There is a complementary technique (called twicing by J.W. Tukey) which can be used to improve phase lag. If L stands for the operation of running data through a low pass filter, then twicing can be described by:
L' = L(time series) + L(time series - L(time series))
That is, we add a moving average of the difference between the input and the moving average to the moving average. This is algebraically equivalent to:
2L-L(L)
This is the Double Exponential Moving Average or DEMA , popularized by Patrick Mulloy in TASAC (January/February 1994).
In our taxonomy, DEMA has some phase lag (although it exponentially approaches 0) and is somewhat noisy, comparable to IE /2 indicator.
We will use these two techniques to construct our better moving average, after we explore the first one a little more closely.
Fixing Overshoot
An n-day EMA has smoothing constant alpha=2/(n+1) and a lag of (n-1)/2.
Thus EMA (3) has lag 1, and EMA (11) has lag 5. Figure 2 shows that, if I am willing to incur 5 days of lag, I get a smoother moving average if I run EMA (3) through itself 5 times than if I just take EMA (11) once.
This suggests that if EPMA and DEMA have 0 or low lag, why not run fast versions (eg DEMA (3)) through themselves many times to achieve a smooth result? The problem is that multiple runs though these filters increase their tendency to overshoot the data, giving an unusable result. This is because the amplitude response of DEMA and EPMA is greater than 1 at certain frequencies, giving a gain of much greater than 1 at these frequencies when run though themselves multiple times. Figure 3 shows DEMA (7) and EPMA(7) run through themselves 3 times. DEMA^3 has serious overshoot, and EPMA^3 is terrible.
The solution to the overshoot problem is to recall what we are doing with twicing:
DEMA (n) = EMA (n) + EMA (time series - EMA (n))

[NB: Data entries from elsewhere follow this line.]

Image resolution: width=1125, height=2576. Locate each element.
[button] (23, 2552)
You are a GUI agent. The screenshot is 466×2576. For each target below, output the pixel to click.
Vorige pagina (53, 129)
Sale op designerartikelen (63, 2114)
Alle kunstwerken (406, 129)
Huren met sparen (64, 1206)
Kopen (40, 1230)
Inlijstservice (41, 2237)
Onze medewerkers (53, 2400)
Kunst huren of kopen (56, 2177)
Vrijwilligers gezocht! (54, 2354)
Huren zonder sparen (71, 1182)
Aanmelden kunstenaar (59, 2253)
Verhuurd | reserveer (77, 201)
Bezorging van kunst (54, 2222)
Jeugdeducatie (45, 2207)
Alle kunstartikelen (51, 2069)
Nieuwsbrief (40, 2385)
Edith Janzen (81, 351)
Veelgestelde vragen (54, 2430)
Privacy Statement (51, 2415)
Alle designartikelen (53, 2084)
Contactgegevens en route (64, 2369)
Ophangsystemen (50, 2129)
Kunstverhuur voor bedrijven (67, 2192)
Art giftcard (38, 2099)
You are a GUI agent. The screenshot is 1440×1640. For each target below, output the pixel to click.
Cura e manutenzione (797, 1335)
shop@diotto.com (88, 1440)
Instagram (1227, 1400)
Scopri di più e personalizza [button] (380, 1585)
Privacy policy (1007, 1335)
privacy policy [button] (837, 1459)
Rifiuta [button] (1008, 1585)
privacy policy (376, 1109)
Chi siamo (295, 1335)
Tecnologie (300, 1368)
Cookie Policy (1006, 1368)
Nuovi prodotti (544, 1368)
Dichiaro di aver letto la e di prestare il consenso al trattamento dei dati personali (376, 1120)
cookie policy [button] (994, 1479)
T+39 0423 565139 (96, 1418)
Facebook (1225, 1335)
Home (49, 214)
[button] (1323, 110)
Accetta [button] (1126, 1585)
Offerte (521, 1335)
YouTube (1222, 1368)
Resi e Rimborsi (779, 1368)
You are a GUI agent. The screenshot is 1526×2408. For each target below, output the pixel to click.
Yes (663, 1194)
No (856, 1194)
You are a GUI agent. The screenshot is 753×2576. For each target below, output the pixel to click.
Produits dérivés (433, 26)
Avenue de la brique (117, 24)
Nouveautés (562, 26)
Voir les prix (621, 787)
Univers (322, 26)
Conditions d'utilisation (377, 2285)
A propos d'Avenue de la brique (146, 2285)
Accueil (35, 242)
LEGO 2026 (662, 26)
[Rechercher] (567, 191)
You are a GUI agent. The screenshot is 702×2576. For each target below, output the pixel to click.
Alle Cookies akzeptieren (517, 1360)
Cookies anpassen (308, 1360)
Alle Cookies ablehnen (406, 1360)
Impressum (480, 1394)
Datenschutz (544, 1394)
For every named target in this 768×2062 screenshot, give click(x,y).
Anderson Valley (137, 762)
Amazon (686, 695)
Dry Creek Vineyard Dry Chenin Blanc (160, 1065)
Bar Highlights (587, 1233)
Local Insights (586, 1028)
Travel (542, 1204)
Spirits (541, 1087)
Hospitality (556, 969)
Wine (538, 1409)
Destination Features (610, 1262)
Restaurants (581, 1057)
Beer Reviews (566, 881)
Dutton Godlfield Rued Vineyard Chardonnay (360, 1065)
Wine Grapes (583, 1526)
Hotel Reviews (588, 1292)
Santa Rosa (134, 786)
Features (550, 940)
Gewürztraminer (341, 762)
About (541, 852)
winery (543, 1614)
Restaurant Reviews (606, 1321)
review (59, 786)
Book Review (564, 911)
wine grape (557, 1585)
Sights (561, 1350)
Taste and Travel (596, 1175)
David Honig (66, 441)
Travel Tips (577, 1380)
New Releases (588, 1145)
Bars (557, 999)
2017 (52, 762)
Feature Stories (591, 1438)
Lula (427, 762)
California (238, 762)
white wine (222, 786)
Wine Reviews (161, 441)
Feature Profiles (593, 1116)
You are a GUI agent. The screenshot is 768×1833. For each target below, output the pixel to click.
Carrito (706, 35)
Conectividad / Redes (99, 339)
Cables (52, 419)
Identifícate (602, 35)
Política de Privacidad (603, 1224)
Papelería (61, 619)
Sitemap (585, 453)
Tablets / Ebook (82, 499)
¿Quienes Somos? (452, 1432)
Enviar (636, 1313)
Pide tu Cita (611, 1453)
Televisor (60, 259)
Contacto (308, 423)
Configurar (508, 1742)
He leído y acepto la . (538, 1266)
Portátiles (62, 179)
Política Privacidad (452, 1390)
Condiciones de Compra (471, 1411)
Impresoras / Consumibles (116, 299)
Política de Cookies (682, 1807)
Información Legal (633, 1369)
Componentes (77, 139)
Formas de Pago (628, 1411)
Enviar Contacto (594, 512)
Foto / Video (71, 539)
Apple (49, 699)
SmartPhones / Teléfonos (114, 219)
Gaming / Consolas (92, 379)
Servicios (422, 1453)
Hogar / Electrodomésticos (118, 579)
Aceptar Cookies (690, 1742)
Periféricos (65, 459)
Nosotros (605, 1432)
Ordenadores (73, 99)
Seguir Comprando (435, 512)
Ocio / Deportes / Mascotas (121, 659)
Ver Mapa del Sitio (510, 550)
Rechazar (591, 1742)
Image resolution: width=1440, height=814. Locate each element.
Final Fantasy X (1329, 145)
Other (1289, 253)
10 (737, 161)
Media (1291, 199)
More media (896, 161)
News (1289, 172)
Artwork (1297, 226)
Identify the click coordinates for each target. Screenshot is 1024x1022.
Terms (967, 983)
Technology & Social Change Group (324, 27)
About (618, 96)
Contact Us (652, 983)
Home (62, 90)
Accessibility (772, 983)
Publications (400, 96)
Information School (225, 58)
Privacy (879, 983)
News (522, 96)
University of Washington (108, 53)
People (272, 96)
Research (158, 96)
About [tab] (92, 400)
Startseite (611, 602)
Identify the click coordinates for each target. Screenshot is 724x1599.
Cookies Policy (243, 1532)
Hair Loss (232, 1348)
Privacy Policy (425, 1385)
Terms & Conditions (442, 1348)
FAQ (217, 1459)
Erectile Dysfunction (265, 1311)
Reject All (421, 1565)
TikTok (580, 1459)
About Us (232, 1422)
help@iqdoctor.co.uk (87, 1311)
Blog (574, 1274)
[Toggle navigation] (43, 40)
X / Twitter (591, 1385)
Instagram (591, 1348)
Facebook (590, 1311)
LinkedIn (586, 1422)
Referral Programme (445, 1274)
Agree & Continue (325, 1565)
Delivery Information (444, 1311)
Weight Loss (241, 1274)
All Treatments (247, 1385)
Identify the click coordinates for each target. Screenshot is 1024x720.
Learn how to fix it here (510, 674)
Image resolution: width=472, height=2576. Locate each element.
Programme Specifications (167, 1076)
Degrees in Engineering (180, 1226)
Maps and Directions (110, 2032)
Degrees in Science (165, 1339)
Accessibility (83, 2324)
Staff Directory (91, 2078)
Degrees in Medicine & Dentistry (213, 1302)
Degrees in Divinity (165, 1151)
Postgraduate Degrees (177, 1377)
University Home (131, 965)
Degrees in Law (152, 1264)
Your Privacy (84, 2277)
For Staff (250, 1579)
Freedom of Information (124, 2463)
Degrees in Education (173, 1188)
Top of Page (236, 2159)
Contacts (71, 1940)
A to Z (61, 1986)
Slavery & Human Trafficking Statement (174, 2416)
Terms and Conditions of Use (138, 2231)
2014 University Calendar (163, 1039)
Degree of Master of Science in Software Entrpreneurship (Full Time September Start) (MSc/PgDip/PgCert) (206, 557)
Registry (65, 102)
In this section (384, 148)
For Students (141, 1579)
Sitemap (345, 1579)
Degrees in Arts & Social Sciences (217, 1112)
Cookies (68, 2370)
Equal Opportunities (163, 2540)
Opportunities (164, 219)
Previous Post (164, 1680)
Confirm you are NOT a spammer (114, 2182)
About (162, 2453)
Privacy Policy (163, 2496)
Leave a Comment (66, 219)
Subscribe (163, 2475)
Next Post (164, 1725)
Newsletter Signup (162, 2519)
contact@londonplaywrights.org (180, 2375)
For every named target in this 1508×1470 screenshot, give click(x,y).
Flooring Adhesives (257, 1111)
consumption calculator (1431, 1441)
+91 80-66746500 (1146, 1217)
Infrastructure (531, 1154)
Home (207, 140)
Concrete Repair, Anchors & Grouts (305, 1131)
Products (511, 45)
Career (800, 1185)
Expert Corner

The second term is adding, in effect, a smooth version of the derivative to the EMA to achieve DEMA . The derivative term determines how hot the moving average's response to linear trends will be. We need to simply turn down the volume to achieve our basic building block:
EMA (n) + EMA (time series - EMA (n))*.7;
This is algebraically the same as:
EMA (n)*1.7-EMA( EMA (n))*.7;
I have chosen .7 as my volume factor, but the general formula (which I call "Generalized Dema") is:
GD (n,v) = EMA (n)*(1+v)-EMA( EMA (n))*v,
Where v ranges between 0 and 1. When v=0, GD is just an EMA , and when v=1, GD is DEMA . In between, GD is a cooler DEMA . By using a value for v less than 1 (I like .7), we cure the multiple DEMA overshoot problem, at the cost of accepting some additional phase delay. Now we can run GD through itself multiple times to define a new, smoother moving average T3 that does not overshoot the data:
T3(n) = GD ( GD ( GD (n)))
In filter theory parlance, T3 is a six-pole non-linear Kalman filter. Kalman filters are ones which use the error (in this case (time series - EMA (n)) to correct themselves. In Technical Analysis , these are called Adaptive Moving Averages; they track the time series more aggressively when it is making large moves.